EdgeVisor applies to:

  • Home AI Lab: AI enthusiasts can build local clusters to run open-source LLMs without cloud services or expensive hardware.
  • Edge Computing Prototype: Researchers verify distributed edge inference feasibility and scheduling strategies.
  • Education: Students learn distributed systems, GPU programming, and LLM inference engineering.
  • Low-resource Environments: Local distributed inference is an alternative to cloud in network-limited or data-sensitive scenarios.

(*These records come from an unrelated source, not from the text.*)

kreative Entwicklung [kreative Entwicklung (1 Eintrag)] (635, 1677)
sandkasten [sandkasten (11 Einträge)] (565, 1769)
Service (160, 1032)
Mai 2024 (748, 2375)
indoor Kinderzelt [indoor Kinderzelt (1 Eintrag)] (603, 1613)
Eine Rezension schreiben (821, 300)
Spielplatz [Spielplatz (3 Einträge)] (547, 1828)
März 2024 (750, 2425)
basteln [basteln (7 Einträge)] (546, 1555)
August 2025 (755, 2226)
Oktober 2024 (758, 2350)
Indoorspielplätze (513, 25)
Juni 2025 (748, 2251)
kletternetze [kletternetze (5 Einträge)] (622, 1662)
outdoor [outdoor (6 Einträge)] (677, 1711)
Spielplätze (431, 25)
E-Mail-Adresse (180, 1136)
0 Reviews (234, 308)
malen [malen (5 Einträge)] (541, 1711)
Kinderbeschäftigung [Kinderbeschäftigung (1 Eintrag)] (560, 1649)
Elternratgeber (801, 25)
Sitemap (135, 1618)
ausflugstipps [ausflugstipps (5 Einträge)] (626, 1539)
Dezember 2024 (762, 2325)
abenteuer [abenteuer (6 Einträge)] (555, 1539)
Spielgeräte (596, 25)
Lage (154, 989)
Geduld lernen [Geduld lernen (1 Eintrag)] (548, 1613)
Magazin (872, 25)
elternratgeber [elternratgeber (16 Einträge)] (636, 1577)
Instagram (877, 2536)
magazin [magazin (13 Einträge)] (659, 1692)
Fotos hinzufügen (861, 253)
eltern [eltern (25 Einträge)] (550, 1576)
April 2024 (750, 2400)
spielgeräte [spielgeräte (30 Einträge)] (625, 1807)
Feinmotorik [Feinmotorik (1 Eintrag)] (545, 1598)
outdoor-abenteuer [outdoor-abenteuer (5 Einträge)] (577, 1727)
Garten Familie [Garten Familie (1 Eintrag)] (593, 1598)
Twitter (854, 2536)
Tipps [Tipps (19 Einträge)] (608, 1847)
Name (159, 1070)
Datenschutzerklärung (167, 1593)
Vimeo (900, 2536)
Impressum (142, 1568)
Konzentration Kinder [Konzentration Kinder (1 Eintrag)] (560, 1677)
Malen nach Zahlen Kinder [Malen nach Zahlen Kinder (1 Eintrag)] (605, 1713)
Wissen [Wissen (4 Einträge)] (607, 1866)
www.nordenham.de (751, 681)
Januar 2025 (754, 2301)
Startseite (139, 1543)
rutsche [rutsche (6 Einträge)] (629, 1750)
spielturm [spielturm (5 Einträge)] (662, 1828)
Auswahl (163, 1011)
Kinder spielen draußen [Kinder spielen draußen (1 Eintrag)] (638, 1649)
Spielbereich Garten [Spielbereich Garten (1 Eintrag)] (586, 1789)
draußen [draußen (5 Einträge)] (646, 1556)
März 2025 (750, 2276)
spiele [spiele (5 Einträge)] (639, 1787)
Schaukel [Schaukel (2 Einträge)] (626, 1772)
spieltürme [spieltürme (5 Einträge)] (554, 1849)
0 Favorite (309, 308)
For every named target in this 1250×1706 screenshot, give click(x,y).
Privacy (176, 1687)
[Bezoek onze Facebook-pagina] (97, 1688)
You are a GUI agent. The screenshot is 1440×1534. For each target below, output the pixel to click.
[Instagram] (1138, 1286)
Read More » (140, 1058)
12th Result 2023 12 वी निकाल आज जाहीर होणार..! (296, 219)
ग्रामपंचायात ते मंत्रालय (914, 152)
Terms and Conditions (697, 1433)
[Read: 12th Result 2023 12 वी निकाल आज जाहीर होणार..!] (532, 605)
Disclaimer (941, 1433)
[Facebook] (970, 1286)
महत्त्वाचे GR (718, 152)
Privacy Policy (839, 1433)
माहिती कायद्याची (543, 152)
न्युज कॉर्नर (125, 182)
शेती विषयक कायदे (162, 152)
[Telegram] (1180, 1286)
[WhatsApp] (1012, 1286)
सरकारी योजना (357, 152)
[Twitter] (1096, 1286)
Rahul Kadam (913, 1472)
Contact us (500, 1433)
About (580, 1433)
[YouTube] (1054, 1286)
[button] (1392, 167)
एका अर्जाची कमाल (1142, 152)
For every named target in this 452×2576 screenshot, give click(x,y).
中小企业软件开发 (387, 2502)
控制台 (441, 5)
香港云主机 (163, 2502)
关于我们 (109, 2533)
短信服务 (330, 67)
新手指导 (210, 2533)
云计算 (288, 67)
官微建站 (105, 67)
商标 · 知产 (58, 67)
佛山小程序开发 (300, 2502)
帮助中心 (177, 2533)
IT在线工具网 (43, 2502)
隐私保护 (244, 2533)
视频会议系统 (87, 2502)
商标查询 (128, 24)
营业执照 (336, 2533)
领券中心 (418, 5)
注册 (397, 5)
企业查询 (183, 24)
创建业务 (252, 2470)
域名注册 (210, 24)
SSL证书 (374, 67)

Its core value: Democratizing AI infrastructure for ordinary users.

6

Section 06

Limitations & Future Directions

Current Limitations

  • Network Dependency: Distributed inference is sensitive to bandwidth/latency; WiFi performance may lag wired networks.
  • Quantization Support: Mainly q40/q80; full-precision needs adaptation.
  • Model Compatibility: Based on Distributed Llama, supports Llama series; other models need porting.

Future Plans

  • Smarter dynamic load balancing algorithms
  • Network-aware adaptive sharding strategies
  • Better fault tolerance and recovery mechanisms
7

Section 07

Conclusion

EdgeVisor explores aggregating consumer devices into a unified computing pool for edge AI inference. While not production-ready (needs improvements in maturity), its idea of letting ordinary users build distributed AI infrastructure has important democratization significance. It's a valuable starting point for developers wanting to understand distributed LLM inference or experience cluster inference on a budget.